Attacks: two bites in quick succession +9 nippy bite 2d8 (bites off item or limb on 15–20) and +7 grabby careful bite 1d4 and meal is 'grappled' (+7 to worm's grapple roll, additional 1d8 non-lethal damage per round).

Attacking the Bunny-eared bendy worm when it's carefully holding onto its meal has a 50% chance of hurting the meal.










Largiferous Leech of the Lich, AC: 8, HD: 6d12 + 1 (40 hp), Speed: Slow 20' (leap 'n' flip) or swim (30'),

Abilities: leap 'n' flip (leap up to 20' feat away, and on landing spin up to 180º doing 2d8 crushing damage in a 20' radius, save Dex DC 12 for half, free suckle attack after leap 'n' flip), writhing death throes (on 0 hp keeps writhing and dealing 1d8 crushing damage in a 10' radius for 1d8+1 rounds, save Dex DC 12 for half), blood is health (gain temporary hp equal to amount drained).

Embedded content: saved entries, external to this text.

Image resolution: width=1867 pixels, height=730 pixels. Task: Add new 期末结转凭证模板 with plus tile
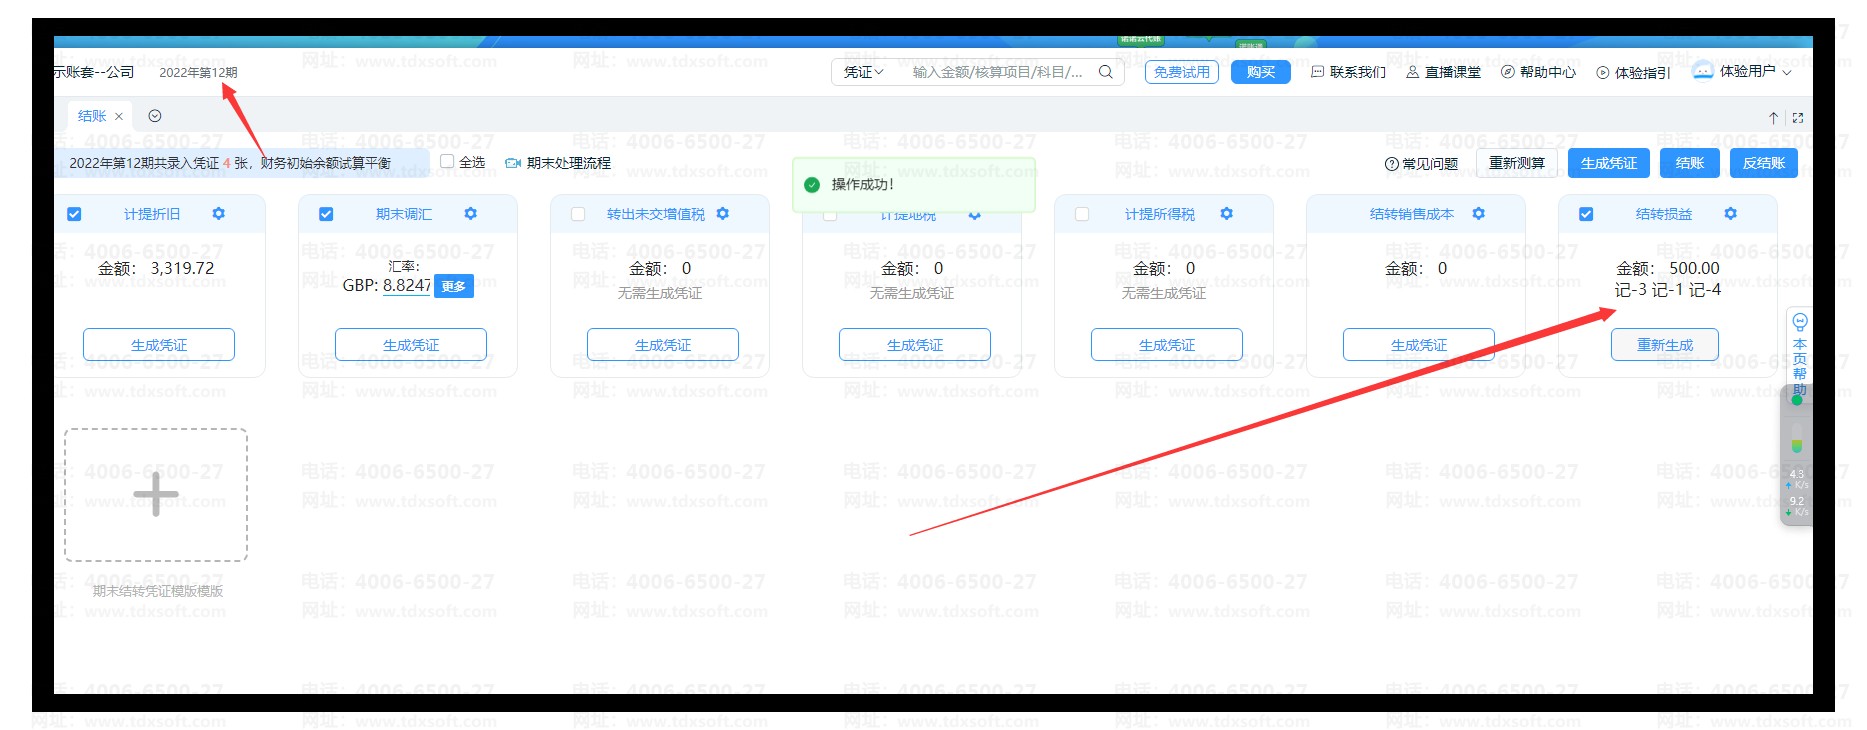[x=156, y=495]
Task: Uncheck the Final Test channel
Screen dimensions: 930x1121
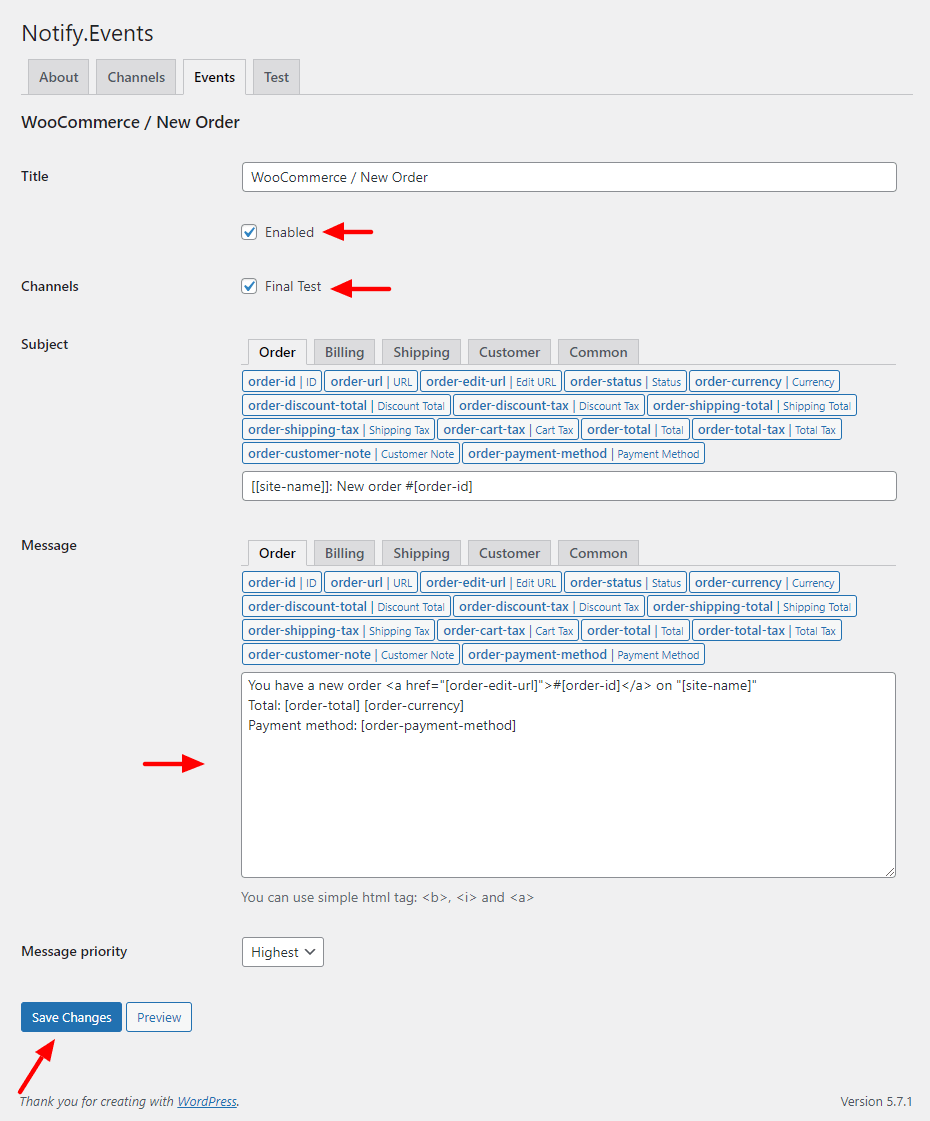Action: pos(249,287)
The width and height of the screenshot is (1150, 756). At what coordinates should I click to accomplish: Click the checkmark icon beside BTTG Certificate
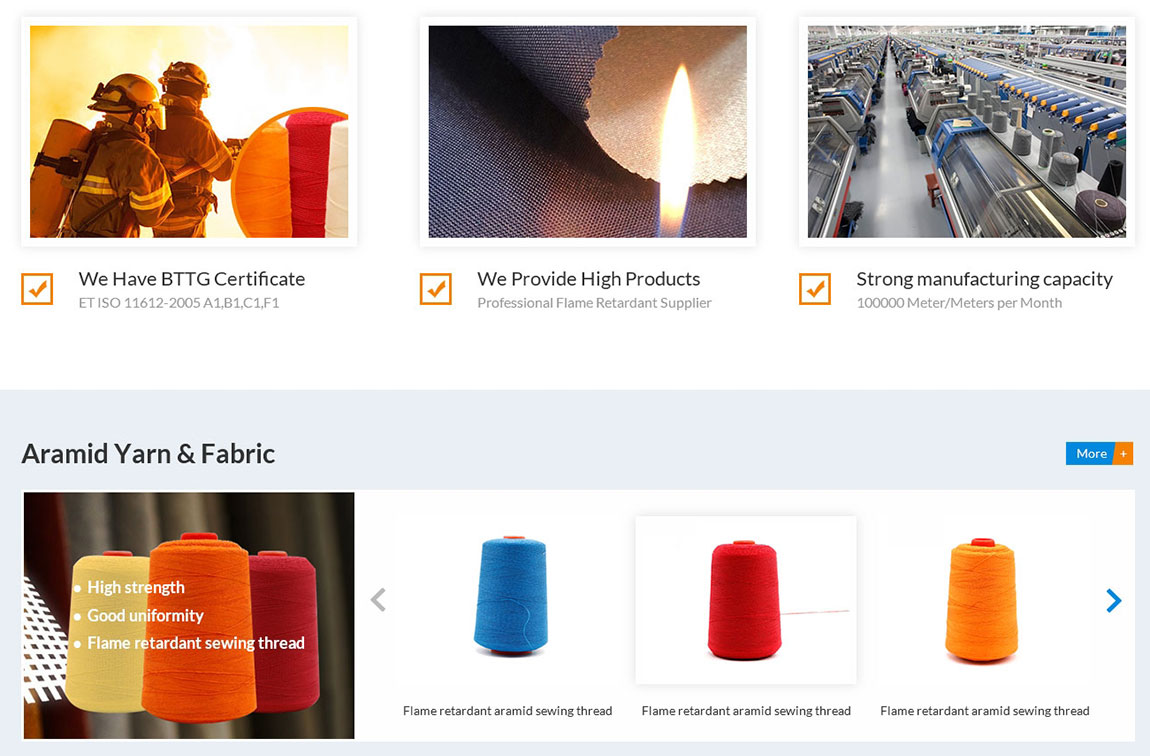37,289
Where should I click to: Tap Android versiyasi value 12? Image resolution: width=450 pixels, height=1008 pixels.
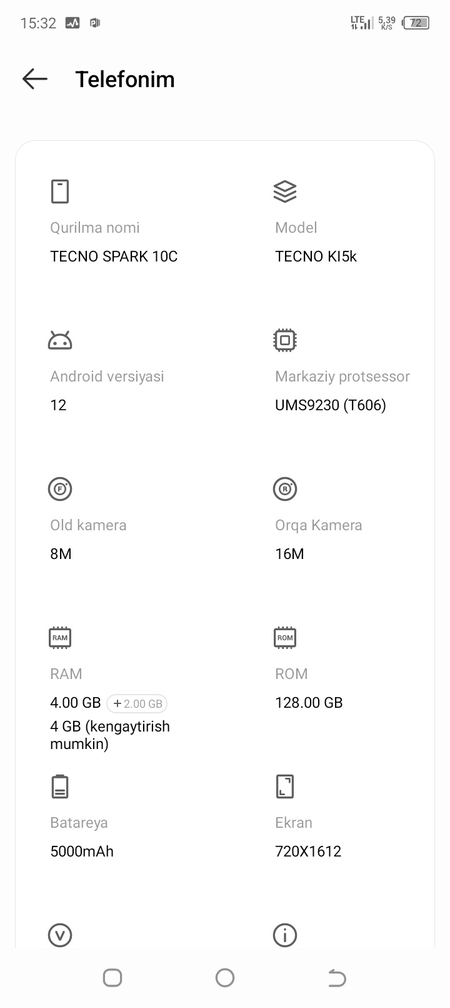click(58, 405)
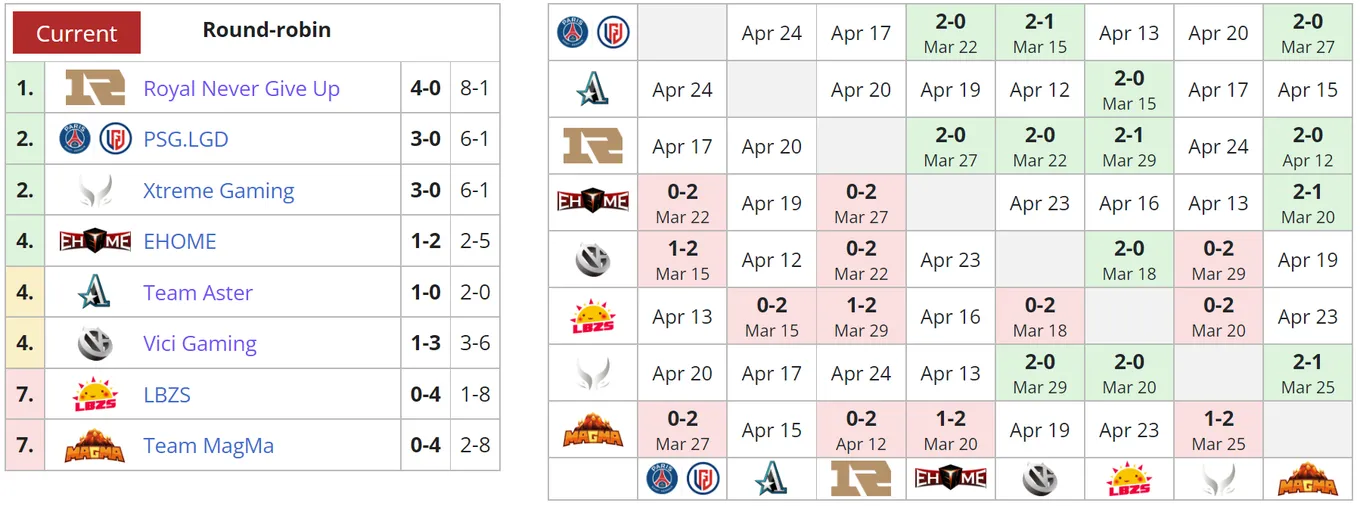Click the 1-2 Mar 25 result cell in MagMa row
The image size is (1360, 506).
[1218, 431]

Attacks: +6 sucky suckle 3d6 (causes heart attack on a roll of 1, 1, 1) and +7 flabby whumpf 1d8 crushing damage.

A Largiferous Leech that feeds to bursting (suckles until its hit points total 100) erupts in a fountain of blood and gore, leaving at its core a innocent blood-omened child, drawn from across time and space to wade through rivers of blood and paint the heavens red with the lamentations of the weak and the wicked.